The following obligations correspond to the Data Controller:

  1. Deliver or allow the Data Processor access to the data specified above.
  2. Carry out an assessment of the impact on the protection of personal data of the processing operations to be carried out by the Data Processor, when applicable.
  3. Make the appropriate prior consultations.
  4. Ensure, prior to and throughout the treatment, compliance with the GDPR, the LOPDGDD and their implementing regulations by the Data Processor.
  5. Monitor processing, including conducting inspections and audits.
  6. Facilitate the right to information at the time of data collection.
  7. Comply with the rest of the obligations that the GDPR, the LOPDGDD and its development regulations establish for the Data Controller

Use of Google user data

We use Google user data only to provide essential functionality and we fully comply with the Google API Services User Data Policy, including Limited Use requirements.

2.1. Data we access

Our application accesses the following Google user data:

Google account email address

  • Purpose: Allow users to register, log in, and identify their account securely.
  • Storage: We only store the email address associated with the Google account. We do not store any other Google profile information.

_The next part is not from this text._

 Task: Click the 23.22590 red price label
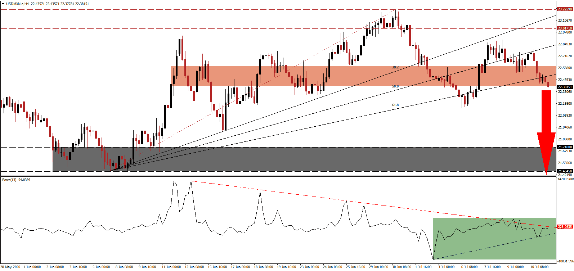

Google Sheets files explicitly selected by the user

  • Purpose: Import operational data, such as stops or route-related information, into Routal.
  • Scope: Access is strictly limited to the spreadsheets that the user selects during authorization.
  • Storage: We do not store the content of Google Sheets. The data is processed only temporarily to perform the import task.

2.2. No other access or use is made

  • We do not access Google Drive files other than the spreadsheets that the user chooses.
  • We do not use Google user data for advertising, analytics, profiling or other unrelated purposes.
  • We do not share Google user data with third parties except as necessary to operate the Service.

2.3. Compliance with Google's Limited Use policy

We meet all Limited Use requirements:

  • Google user data is used solely to provide or improve user-visible functionality.
  • The data is never sold or used for targeted advertising.
  • The data is not transferred to third parties except when necessary to operate the Service and always under strict confidentiality commitments.
  • Data access and storage are minimized as much as possible.

2.4. Data protection mechanisms

We are committed to ensuring the security of your information.

We implement the following mechanisms to protect Google user data:

  • Encryption in transit: All data transfers between the user's device, Google APIs, and our servers are encrypted using industry-standard HTTPS/TLS protocols.
  • Secure processing: Data is processed in a secure cloud infrastructure, with strict access controls.
  • Ephemeral processing: As stated in section 2.1, we do not permanently store the content of your Google Sheets; it is processed in memory for the import task and then discarded, minimizing security risks.